1

I'm looking for a way to wait for a number of jobs to finish, and then execute another completely different number of jobs. With threads, of course. A brief explanation: I created two worker threads, both executing run on io_service. The code below is taken from here.

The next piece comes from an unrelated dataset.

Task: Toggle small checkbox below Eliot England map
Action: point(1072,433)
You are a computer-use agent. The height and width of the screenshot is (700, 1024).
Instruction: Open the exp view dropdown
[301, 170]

For the sake of simplicity, i had created two types of jobs, CalculateFib i CalculateFib2. I want the CalculateFib2 jobs to start after and only after the CalculateFib jobs finish. I tried to use condition variable as explained here, but the program hangs if CalculateFib2 jobs are more than one. What am I doing wrong?

thx, dodol

#include <boost/asio.hpp>
#include <boost/shared_ptr.hpp>
#include <boost/thread.hpp>
#include <boost/thread/mutex.hpp>
#include <boost/bind.hpp>
#include <iostream>

boost::mutex global_stream_lock;
boost::mutex mx;
boost::condition_variable cv;

void WorkerThread( boost::shared_ptr< boost::asio::io_service > io_service)
{
    global_stream_lock.lock();
    std::cout << "[" << boost::this_thread::get_id()
        << "] Thread Start" << std::endl;
    global_stream_lock.unlock();

    io_service->run();

    global_stream_lock.lock();
    std::cout << "[" << boost::this_thread::get_id()
        << "] Thread Finish" << std::endl;
    global_stream_lock.unlock();
}

size_t fib( size_t n )
{
    if ( n <= 1 )
    {
        return n;
    }
    boost::this_thread::sleep( 
        boost::posix_time::milliseconds( 1000 )
        );
    return fib( n - 1 ) + fib( n - 2);
}

void CalculateFib( size_t n )
{
    global_stream_lock.lock();
    std::cout << "[" << boost::this_thread::get_id()
        << "] Now calculating fib( " << n << " ) " << std::endl;
    global_stream_lock.unlock();

    size_t f = fib( n );

    global_stream_lock.lock();
    std::cout << "[" << boost::this_thread::get_id()
        << "] fib( " << n << " ) = " << f << std::endl;
    global_stream_lock.unlock();

    boost::lock_guard<boost::mutex> lk(mx);
    cv.notify_all();
}

void CalculateFib2( size_t n )
{
    boost::unique_lock<boost::mutex> lk(mx);
    cv.wait(lk);

    global_stream_lock.lock();
    std::cout << "[" << boost::this_thread::get_id()
        << "] Now calculating fib2( " << n << " ) " << std::endl;
    global_stream_lock.unlock();

    size_t f = fib( n );

    global_stream_lock.lock();
    std::cout << "[" << boost::this_thread::get_id()
        << "] fib2( " << n << " ) = " << f << std::endl;
    global_stream_lock.unlock();
}
int main( int argc, char * argv[] )
{
    boost::shared_ptr< boost::asio::io_service > io_service(
        new boost::asio::io_service
        );
    boost::shared_ptr< boost::asio::io_service::work > work(
        new boost::asio::io_service::work( *io_service )
        );

    global_stream_lock.lock();
    std::cout << "[" << boost::this_thread::get_id()
        << "] The program will exit when all work has finished."
        << std::endl;
    global_stream_lock.unlock();

    boost::thread_group worker_threads;
    for( int x = 0; x < 2; ++x )
    {
        worker_threads.create_thread( 
            boost::bind( &WorkerThread, io_service )
            );
    }
    io_service->post( boost::bind( CalculateFib, 5 ) );
    io_service->post( boost::bind( CalculateFib, 4 ) );
    io_service->post( boost::bind( CalculateFib, 3 ) );

    io_service->post( boost::bind( CalculateFib2, 1 ) );
    io_service->post( boost::bind( CalculateFib2, 1 ) );
    work.reset();
    worker_threads.join_all();

    return 0;
}
Community
  • 1
  • 1
dodol
  • 1,073
  • 2
  • 16
  • 33

1 Answers1

2

Inside CalculateFib2 the first thing you do is wait for the condition (cv). This condition only gets signaled at the end of CalculateFib. So, it stands to reason that execution never continues, unless the condition is triggered (by posting CalculateFib) job.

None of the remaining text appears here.